▸ WHAT YOU ARE ASKED TO DO: Copy the passage from the excerpt on the meaning of racism, starting with "All of this" and going on through "World, for example.", but swap "barbarians" for "outsiders".

▸ EXCERPT:
━━━━━━━━

I would definitely not use the word tribalism merely for preferring one’s own race. White Americans for all of American history history preferred their fellow whites. That wasn’t tribalism. It was simply normal. Tribalism has to mean something more specific than the normal and universal preference for people like oneself.

All of this is dealt with in the chapter, “On the Meaning of Racism,” in The Path to National Suicide, which I recommend.

Tim W. writes:

Is it possible that the concept of “racism” arose in part because of the West’s ability to raise the living standards of non-whites that we encountered and subdued? Recall that it was a common practice in the ancient world to regard other peoples as barbarians. The Romans even felt that way about other whites, such as the Germans. Over the centuries, as European civilization spread out across the globe starting with the age of exploration, whites made greater contact with other races. They often found those races’ living standards to be far below those of Europe. African blacks and the natives of the New World, for example.

It was simply taken as a given by whites that these people were different. The idea that someone should be morally chastised for thinking them different never crossed anyone’s mind. It was obvious they were different by not only their physical appearance, but by many other things, including their dress, their customs, their religions, and, above all, their civilizational accomplishments.

But over time, many of those differences were mitigated. Missionaries converted the natives. The non-whites adopted European dress and customs. Laws imposed by Europeans prohibited polygamy or other customs regarded as backward. White men (such as slave owners) produced bi-racial offspring with non-white women. And, above all, the standard of living of these non-white groups soared well above what they would have been if they had been left to their own devices. As a result, many whites began to see these groups as not really different at all. If we just stop regarding them as different, and integrate them into our neighborhoods, schools, and social circles, any remaining gaps in performance and behavior will go away. Once that mode of thought developed, largely during the Progressive Era (when it was thought we could eliminate any social problem if we put our minds to it), it may have provided the spark that allowed the idea of “racism” to arise. As time has passed and integration has failed to close the gaps, the modern day “progressives” have redefined the word ever more broadly, including the claim that white society is institutionally racist and that whites are inherently racist.

Scott K. writes:

Appropriating the ideological and propagandistic terminology of blacks and white left-liberals is both futile and self-defeating. To use the word “racism” to define the anti-white hatred of Jeremiah Wright, James Cole, Farrakhan, Sharpton, Randall Robinson, ad infinitum, ad nauseam, simply reifies this odious neologism, the most pernicious word in the English language, and legitimizes the black and leftist indictment of American history and society. Accuse them of “racism” in a debate, for example, and Wright, Cole, Robinson, et al. will laugh in your face and argue that blacks can’t be “racists” because they have no power and that their hatred of whites is justified because of the legacy of slavery and “Jim Crow” and the current evils of “institutional racism,” “structural racism,” “systemic racism,” “unconscious racism,” “silent racism,” “invisible racism,” ad nauseam. Your foolish tactic will simply reify the fantasies of blacks and leftists while doing nothing to defeat or diminish their hatred of whites and America and Western Civilization.

━━━━━━━━

▸ RECORDS PROVIDED:
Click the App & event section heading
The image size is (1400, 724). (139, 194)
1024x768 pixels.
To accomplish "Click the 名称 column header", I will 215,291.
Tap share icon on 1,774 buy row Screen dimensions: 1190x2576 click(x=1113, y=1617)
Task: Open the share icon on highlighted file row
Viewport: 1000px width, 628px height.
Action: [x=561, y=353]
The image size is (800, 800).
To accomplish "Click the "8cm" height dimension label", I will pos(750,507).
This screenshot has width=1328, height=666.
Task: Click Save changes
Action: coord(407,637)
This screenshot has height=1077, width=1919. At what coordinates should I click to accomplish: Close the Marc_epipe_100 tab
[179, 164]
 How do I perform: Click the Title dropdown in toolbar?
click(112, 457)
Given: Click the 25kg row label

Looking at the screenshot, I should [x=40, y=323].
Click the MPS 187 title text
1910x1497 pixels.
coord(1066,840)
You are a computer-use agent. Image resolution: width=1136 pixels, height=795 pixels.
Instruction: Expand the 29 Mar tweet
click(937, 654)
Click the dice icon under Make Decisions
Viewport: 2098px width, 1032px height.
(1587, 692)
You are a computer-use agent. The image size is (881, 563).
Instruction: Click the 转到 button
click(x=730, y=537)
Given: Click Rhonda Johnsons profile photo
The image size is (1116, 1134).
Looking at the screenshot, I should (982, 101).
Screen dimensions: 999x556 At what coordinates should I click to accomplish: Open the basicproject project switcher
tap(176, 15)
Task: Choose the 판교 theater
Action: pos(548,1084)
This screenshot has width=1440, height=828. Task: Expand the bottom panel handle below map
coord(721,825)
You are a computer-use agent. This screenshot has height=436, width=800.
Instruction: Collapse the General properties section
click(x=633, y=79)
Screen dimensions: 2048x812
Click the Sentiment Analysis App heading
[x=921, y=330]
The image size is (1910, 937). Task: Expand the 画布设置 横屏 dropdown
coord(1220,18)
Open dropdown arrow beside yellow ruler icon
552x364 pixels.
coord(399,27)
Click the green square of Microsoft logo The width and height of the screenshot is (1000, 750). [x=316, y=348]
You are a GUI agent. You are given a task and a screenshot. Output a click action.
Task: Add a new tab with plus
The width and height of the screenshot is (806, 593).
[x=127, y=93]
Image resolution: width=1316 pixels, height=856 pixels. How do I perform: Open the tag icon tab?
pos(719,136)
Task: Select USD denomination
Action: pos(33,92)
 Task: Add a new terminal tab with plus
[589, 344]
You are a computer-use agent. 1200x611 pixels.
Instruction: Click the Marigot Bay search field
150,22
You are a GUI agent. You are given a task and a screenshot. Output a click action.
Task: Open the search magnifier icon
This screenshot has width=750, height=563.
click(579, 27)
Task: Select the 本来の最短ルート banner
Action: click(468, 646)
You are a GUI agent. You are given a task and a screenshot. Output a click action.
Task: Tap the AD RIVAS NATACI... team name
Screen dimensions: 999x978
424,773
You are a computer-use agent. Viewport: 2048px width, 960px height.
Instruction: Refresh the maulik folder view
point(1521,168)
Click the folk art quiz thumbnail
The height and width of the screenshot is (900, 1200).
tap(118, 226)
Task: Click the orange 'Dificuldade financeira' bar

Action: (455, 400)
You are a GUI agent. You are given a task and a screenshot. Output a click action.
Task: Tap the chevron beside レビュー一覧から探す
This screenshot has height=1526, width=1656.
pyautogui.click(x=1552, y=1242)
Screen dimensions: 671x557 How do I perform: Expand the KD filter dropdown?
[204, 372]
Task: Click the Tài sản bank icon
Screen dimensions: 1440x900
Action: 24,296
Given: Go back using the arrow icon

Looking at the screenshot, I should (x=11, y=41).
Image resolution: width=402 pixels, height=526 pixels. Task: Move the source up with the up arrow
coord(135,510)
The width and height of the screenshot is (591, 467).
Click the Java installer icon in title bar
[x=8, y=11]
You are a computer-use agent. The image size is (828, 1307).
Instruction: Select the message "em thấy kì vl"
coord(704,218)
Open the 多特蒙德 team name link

━━━━━━━━

▸ SOLUTION TO THIS TASK:
All of this is dealt with in the chapter, “On the Meaning of Racism,” in The Path to National Suicide, which I recommend.

Tim W. writes:

Is it possible that the concept of “racism” arose in part because of the West’s ability to raise the living standards of non-whites that we encountered and subdued? Recall that it was a common practice in the ancient world to regard other peoples as outsiders. The Romans even felt that way about other whites, such as the Germans. Over the centuries, as European civilization spread out across the globe starting with the age of exploration, whites made greater contact with other races. They often found those races’ living standards to be far below those of Europe. African blacks and the natives of the New World, for example.